Message ID | 1532038726-3376-1-git-send-email-vnkgutta@codeaurora.org (mailing list archive) |
---|---|
State | New, archived |
Headers | show |
On Thu, Jul 19, 2018 at 03:18:46PM -0700, Venkata Narendra Kumar Gutta wrote: > Nothing stops a process from hotplugging in a CPU concurrently > with a sys_reboot() call. In such a situation we could have > ipi_cpu_stop() mark a cpu as 'offline' and _cpu_up() ignore the > fact that the CPU is not really offline and call the > CPU_UP_PREPARE notifier. When this happens stop_machine code will > complain that the cpu thread already exists and BUG_ON(). > > CPU0 CPU1 > > sys_reboot() > kernel_restart() > machine_restart() > machine_shutdown() > smp_send_stop() > ... ipi_cpu_stop() > set_cpu_online(1, false) > local_irq_disable() > while(1) > <PREEMPT> > cpu_up() > _cpu_up() > if (!cpu_online(1)) > __cpu_notify(CPU_UP_PREPARE...) > > cpu_stop_cpu_callback() > BUG_ON(stopper->thread) > > This is easily reproducible by hotplugging in and out in a tight > loop while also rebooting. > > Since the CPU is not really offline and hasn't gone through the > proper steps to be marked as such, let's mark the CPU as inactive. > This is just as easily testable as online and avoids any possibility > of _cpu_up() trying to bring the CPU back online when it never was > offline to begin with.

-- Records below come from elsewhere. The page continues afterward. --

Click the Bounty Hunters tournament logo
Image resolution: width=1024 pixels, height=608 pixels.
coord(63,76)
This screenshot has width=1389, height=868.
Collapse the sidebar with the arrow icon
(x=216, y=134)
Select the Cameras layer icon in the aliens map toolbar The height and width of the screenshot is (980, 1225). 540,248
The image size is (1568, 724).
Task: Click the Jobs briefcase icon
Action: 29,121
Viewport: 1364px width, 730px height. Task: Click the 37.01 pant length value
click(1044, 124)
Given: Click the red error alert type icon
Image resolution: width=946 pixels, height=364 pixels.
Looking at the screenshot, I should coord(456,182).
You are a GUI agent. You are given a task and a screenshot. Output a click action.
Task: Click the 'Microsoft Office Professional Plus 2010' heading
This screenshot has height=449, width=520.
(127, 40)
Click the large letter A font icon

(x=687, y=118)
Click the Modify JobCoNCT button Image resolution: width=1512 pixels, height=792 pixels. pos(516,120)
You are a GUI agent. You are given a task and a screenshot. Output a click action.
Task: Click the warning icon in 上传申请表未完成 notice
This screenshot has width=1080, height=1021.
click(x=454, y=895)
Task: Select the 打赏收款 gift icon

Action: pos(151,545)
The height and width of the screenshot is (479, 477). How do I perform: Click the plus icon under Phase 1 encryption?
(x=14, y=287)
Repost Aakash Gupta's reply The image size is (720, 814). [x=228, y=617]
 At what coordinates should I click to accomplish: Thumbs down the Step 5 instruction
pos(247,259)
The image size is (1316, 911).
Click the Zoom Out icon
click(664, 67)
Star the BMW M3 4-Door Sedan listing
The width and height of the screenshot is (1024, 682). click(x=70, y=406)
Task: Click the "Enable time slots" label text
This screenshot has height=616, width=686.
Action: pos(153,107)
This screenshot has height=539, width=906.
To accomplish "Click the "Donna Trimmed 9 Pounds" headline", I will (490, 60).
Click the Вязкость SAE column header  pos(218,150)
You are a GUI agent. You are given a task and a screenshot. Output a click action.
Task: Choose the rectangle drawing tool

Based on the similar patchset by for arm > targets 040c163( "ARM: smp: Fix cpu_up() racing with sys_reboot)" You really need to use 12 digit commit IDs to refer to commits to avoid: $ git log 040c163 fatal: ambiguous argument '040c163': unknown revision or path not in the working tree. because 7 digits are just too short and given the size of the kernel, result in conflicting references. I can find no trace of "040c163" touching arch/arm/kernel/smp.c, nor can I find a commit with "racing with sys_reboot" touching the same file. The commit you reference doesn't seem to be in mainline.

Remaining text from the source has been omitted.